Ethiopia's Berehanu Tsegu took the men's title at the Vodafone Prague Marathon on Sunday morning in 2:05:51, breaking up a deep East African front pack on the back end of a course that has now produced a sub-2:06 in seven of the last ten editions. The 27-year-old, racing his first World Athletics Elite Label marathon outside of east Africa, edged clear at the 38-kilometre mark and held off a chasing trio of Kenyan and Ethiopian runners on the long, gentle drag back into Old Town Square. The win continues Prague's habit of springing first-time winners on its straight, fast riverside course.
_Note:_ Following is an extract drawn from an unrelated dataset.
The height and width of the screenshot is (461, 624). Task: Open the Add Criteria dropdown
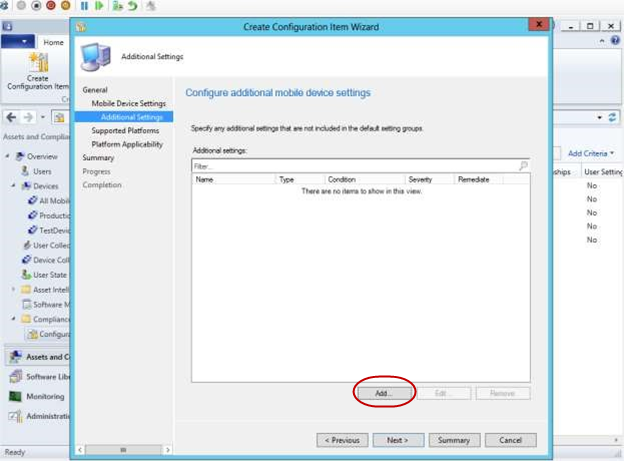pos(591,153)
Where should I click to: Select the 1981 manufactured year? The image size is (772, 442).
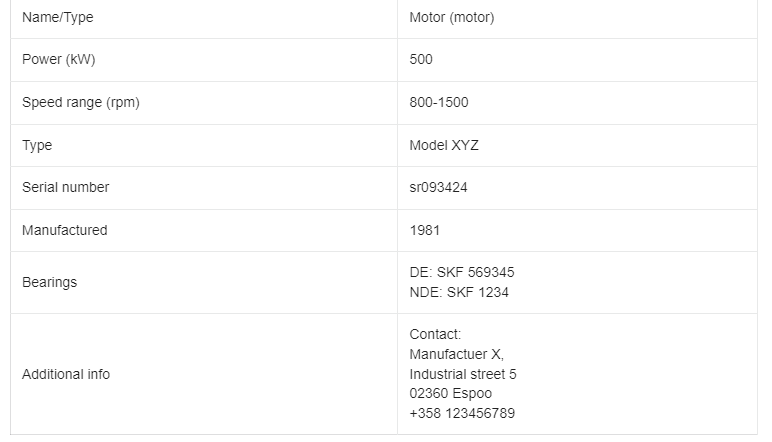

The women's race produced the more dramatic story. Kenya's Millicent Jelimo, making her marathon debut after two years racing 10,000m and half marathon on the Diamond League and World Athletics Road Running circuits, broke clear inside the final 5km to win in 2:24:19. Compatriots Naomi Cheronoh and Pauline Kaveke completed an all-Kenyan podium, with all three women dipping under 2:26 for the first time in their careers. The result is the first all-Kenyan women's podium in Prague Marathon history and a significant return to form for a federation that struggled at the spring majors.
The race had been billed as a tactical men's contest after pacemakers were pulled at 30km. Tsegu sat in a 14-strong lead group through halfway in 1:02:48 before three surges in quick succession from kilometre 32 onwards thinned the front pack to four. Pre-race favourite Justus Limo of Kenya, who entered with the fastest 2026 personal best in the field, dropped off the lead in the closing kilometres and finished fifth in 2:07:04. Tsegu's closing 5km was a fraction over 14 minutes and decisive enough to leave him alone in the finishing chute on Old Town Square.
Conditions were close to ideal: an 8C start temperature, a light north-easterly tailwind for the second half of the loop, and a dry course after a fortnight of below-average rainfall in the Czech capital. Race director Carlo Capalbo described the conditions as "a present from a season that has been kind to us," pointing to a strong day for amateur finish times alongside the elite results. Roughly 11,500 runners crossed the line in the marathon, with the Vodafone-titled rebrand drawing record participation across the festival's half marathon, 10K and relay distances over the weekend.
Sunday's race also acted as a Beijing 27 World Championships qualifier for several federations whose marathon trials cycle has been extended into 2027. Three of the top five women and two of the top six men cleared the World Athletics qualifying time of 2:09:00 (men) and 2:26:30 (women), opening selection conversations in Kenya, Ethiopia and Czechia. Prague has now ratified seven sub-2:25 women's performances in two seasons since RunCzech reset its elite recruitment around debutantes — a strategy that, on Sunday's evidence, looks set to continue.